Pues hay diferentes fechas que podemos dar como reseñas. En 1760, nace el registro de barcos de vela. En 1880, casi la mitad de la flota de barcos mundial estaba clasificada por Lloyd’s, pero ya se incluían barcos de hierro o acero. En 1911, Lloyd’s hace su primera incursión fuera del ámbito marítimo y empieza a hacer inspecciones en cámaras frigoríficas terrestres. En 1950, crece nuevamente el negocio marítimo. En 1960, entra en el sector de la energía atómica. En los 70 participa en el crecimiento de la industria energética y empieza a estar presente en el negocio off-shore, las plataformas petrolíferas. Luego, en 1985, se creó formalmente Lloyd’s Quality Assurance, En el 90, se consolida como entidad de calificación de barcos de pasajeros y de barcos de carga de gas licuado. Y, ahora, lo celebramos como grupo con un fin común: mejorar la vida de los bienes y las personas en mar, tierra y aire.

¿Cuándo llegó la empresa a España?

A finales del siglo XIX. De hecho, Barcelona fue una de las primeras oficinas con la que empezaron el negocio. Actualmente, somos unos 300 trabajadores, repartidos en tres divisiones principales. La marina, de donde surgió todo; la de energía y transporte, y la de certificación. En todo el mundo, Lloyd’s tiene una plantilla de 7.400 personas de más de 90 nacionalidades, en 277 países.

Ayer comentamos en La Plaza que Bruselas estaba enfilando las empresas auditoras y quería poner orden. En el caso de las empresas certificadoras, si paga el cliente, ¿qué garantías tenemos de que no se haga una certificación a su medida?
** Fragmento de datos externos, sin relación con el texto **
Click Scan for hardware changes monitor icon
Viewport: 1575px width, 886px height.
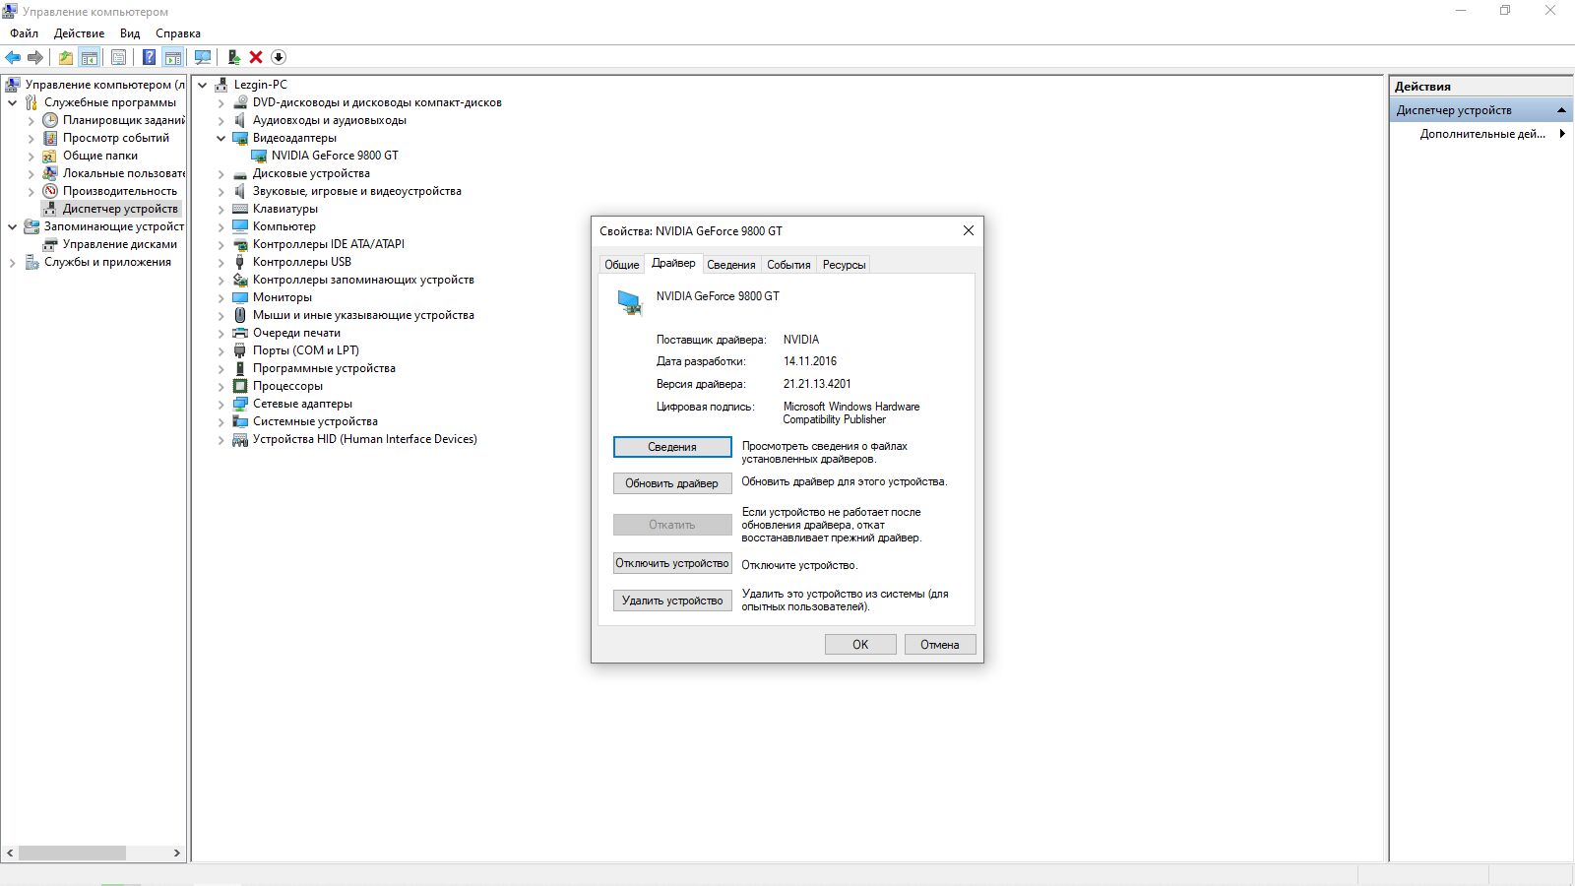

Todo está regulado. Como entidad de certificación no podemos hacer lo que nos venga en gana. En los diferentes países existen las entidades de acreditación, que establecen las normas para las entidades de certificación en cualquier ámbito. De hecho, en el ámbito marino, las reglas para la construcción naval se aplican en todas partes pero en el ámbito de las certificaciones en la gestión, de las ISO, son las entidades de acreditación como AENAC las que dicen qué requisitos, qué formación tiene que tener el personal de las certificadoras y cuáles son las reglas del juego para todos. Las certificaciones que hacemos en Lloyd’s se basan en normativas, regulaciones y estándares a nivel internacional.

Si una empresa quiere obtener un certificado de cualquier tipo, ¿qué tiene que hacer? ¿Tiene que tener un tamaño mínimo para acceder a sus servicios?

No. Puede ser una empresa de tres trabajadores o una de 1.000, pero el sistema será distinto. No puede darse el café para todos, sino que hay que adaptarlo a la medida de cada cliente.

¿Qué tiene que hacer una empresa para contactar con ustedes?

Es simple. En Barcelona estamos en el World Trade Center, en la cuarta planta del edificio sur. Nos puede llamar y en función del servicio que necesite nosotros le derivaríamos al área correspondiente.

¿Hay beneficios tras obtener una certificación?

Sí, porque la empresa tiene el reconocimiento de una entidad conocida en todo el mundo y a nuestros clientes les da una garantía de que las cosas se están haciendo de acuerdo a las normativas.